The stack trace shown is:

  File "C:\dev\env\python\Python36\Scripts\javasphinx-apidoc-script.py", line 11, in <module>
    load_entry_point('javasphinx==0.9.15', 'console_scripts', 'javasphinx-apidoc')()
  File "c:\dev\env\python\python36\lib\site-packages\javasphinx\apidoc.py", line 347, in main
    opts.member_headers, opts.parser_lib)
  File "c:\dev\env\python\python36\lib\site-packages\javasphinx\apidoc.py", line 228, in generate_documents
    this_file_documents = generate_from_source_file(doc_compiler, source_file, cache_dir)
  File "c:\dev\env\python\python36\lib\site-packages\javasphinx\apidoc.py", line 191, in generate_from_source_file
    source = f.read()
  File "c:\dev\env\python\python36\lib\encodings\cp1252.py", line 23, in decode
    return codecs.charmap_decode(input,self.errors,decoding_table)[0]
UnicodeDecodeError: 'charmap' codec can't decode byte 0x90 in position 24: character maps to <undefined>

Whilst it works in py2, I'm feel like this is purely by accident due to python2's very "liberal" string decoding policies and the fact that it's a UTF-8 file. If my file was encoded in something weird, e.g. EUCJIS/SJIS, then the tool will fail. The official javadoc tool has an encoding option.

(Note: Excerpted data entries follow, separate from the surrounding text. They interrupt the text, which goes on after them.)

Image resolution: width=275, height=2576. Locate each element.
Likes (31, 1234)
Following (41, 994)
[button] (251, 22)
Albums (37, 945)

It would be good if javasphinx-apidoc could take an --encoding parameter and ensure that all files are read/decoded in that format.

Full Example

This was done using Powershell_ISA to "ensure" that the unicode characters were printed correctly, but it will happen in cmd.exe or git bash etc.

PS C:\dev\work\Mobile-SDK-Android\docs> Get-Content .\java\utf8.java -Encoding UTF8
package java;

/**
 * 🐍 U+1F40D -> \xF0\x9F\x90\x8D
 * 👐 U+1F450 -> \xF0\x9F\x91\x90
 */
public class EncodingProblems {
    public static void main(String[] args) {
        System.out.println("Hello!");
    }
}

PS C:\dev\work\Mobile-SDK-Android\docs> C:\dev\env\python\Python36\Scripts\javasphinx-apidoc.exe --output-dir=tmp/ java/
C:\dev\env\python\Python36\Scripts\javasphinx-apidoc.exe : Traceback (most recent call last):
At line:1 char:1
+ C:\dev\env\python\Python36\Scripts\javasphinx-apidoc.exe --output-dir ...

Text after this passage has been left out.